* _WORK REQUIRED_
Repeat the lines of the listing below word for word, from its first line down through the line containing "pos(24,231)", with both ends included.

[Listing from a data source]
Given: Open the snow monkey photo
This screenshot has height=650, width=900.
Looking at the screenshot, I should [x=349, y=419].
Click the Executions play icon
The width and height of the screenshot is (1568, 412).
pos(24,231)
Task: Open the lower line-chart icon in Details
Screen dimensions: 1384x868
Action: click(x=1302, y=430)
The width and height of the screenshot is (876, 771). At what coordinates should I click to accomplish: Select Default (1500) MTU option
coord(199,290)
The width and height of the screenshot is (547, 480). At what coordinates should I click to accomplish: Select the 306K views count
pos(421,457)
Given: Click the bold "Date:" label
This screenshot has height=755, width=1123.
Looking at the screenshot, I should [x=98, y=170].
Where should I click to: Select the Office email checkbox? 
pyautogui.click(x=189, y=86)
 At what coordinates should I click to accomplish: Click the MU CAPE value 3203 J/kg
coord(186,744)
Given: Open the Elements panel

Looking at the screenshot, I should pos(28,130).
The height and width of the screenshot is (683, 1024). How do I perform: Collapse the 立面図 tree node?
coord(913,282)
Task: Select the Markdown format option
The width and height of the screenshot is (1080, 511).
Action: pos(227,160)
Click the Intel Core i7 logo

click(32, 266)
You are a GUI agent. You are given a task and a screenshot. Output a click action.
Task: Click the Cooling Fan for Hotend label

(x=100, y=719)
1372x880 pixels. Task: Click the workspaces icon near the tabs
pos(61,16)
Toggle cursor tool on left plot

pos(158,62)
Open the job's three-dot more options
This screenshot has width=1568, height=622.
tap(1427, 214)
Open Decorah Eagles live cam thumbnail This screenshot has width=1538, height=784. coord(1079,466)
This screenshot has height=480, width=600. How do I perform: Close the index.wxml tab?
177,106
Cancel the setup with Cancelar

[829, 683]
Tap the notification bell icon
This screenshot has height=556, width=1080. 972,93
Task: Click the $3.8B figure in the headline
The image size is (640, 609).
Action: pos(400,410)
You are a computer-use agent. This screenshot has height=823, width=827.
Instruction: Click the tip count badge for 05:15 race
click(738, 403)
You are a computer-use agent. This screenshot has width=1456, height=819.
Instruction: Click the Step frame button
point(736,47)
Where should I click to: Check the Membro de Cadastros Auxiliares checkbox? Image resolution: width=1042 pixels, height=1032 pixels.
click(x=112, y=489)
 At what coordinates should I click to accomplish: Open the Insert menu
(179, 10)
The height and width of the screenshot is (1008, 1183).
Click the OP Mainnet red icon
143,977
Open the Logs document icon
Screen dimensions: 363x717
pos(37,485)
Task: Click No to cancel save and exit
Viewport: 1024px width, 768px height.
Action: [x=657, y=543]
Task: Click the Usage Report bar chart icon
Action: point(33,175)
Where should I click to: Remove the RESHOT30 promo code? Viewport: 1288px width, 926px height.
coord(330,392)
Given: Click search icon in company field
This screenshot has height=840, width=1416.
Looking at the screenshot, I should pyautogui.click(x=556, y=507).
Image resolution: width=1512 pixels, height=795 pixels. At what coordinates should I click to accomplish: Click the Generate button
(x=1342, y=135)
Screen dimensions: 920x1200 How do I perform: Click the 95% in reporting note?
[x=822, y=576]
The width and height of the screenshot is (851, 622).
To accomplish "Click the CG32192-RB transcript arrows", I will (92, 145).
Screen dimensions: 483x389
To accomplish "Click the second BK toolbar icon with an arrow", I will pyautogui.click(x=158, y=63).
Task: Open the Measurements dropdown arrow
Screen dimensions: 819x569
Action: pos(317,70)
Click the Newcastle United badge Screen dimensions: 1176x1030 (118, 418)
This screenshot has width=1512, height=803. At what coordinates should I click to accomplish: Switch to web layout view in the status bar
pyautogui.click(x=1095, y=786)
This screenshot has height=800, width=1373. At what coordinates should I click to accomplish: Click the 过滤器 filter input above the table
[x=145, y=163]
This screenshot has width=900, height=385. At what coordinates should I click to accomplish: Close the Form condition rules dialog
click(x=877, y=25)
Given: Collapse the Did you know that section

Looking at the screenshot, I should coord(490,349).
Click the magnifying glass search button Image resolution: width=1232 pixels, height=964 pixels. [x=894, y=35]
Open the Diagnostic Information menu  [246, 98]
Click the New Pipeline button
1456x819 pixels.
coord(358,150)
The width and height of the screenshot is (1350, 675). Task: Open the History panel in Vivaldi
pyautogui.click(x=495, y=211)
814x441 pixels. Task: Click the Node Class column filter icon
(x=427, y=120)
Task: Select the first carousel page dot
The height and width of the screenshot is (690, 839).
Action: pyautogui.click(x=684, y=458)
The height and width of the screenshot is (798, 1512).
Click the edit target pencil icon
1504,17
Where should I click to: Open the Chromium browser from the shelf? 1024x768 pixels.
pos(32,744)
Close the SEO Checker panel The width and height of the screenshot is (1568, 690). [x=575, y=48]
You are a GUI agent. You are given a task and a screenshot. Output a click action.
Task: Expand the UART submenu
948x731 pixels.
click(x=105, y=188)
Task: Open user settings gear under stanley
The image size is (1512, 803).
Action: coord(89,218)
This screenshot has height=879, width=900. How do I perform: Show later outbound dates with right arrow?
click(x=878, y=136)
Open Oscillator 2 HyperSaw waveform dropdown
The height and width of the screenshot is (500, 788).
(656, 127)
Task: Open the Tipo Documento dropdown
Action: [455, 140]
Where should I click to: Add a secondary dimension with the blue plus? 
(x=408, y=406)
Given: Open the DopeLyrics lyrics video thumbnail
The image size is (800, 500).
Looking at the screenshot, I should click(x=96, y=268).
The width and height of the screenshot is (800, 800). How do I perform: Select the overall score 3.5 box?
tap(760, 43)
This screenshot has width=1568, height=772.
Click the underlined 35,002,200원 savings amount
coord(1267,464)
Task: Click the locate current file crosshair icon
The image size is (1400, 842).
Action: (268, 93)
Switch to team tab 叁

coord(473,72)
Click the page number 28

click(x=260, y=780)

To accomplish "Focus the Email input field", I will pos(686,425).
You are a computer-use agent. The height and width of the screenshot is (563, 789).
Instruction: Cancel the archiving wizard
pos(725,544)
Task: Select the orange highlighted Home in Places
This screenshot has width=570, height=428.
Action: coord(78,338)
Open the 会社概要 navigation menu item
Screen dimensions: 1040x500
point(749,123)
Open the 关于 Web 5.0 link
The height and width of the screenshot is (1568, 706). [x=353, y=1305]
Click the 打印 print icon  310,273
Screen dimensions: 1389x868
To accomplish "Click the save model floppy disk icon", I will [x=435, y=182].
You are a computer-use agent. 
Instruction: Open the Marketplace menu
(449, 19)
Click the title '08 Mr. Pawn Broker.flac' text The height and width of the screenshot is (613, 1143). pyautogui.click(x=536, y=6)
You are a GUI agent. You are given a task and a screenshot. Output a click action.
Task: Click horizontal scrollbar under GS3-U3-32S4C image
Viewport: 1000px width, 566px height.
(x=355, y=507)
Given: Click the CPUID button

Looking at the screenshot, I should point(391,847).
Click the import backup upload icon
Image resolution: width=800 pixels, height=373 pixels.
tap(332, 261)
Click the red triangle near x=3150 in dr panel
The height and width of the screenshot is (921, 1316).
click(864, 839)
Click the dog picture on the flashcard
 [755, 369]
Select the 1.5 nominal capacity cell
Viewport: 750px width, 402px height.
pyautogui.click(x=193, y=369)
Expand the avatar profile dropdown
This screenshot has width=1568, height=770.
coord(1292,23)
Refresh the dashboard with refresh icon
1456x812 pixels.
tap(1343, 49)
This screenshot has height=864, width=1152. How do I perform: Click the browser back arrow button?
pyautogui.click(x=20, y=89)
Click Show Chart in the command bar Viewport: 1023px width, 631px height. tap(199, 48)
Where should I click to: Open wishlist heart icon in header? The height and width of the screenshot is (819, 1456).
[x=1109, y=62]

* _OUTPUT FOR THIS EXERCISE_
Given: Open the snow monkey photo
This screenshot has height=650, width=900.
Looking at the screenshot, I should [x=349, y=419].
Click the Executions play icon
The width and height of the screenshot is (1568, 412).
pos(24,231)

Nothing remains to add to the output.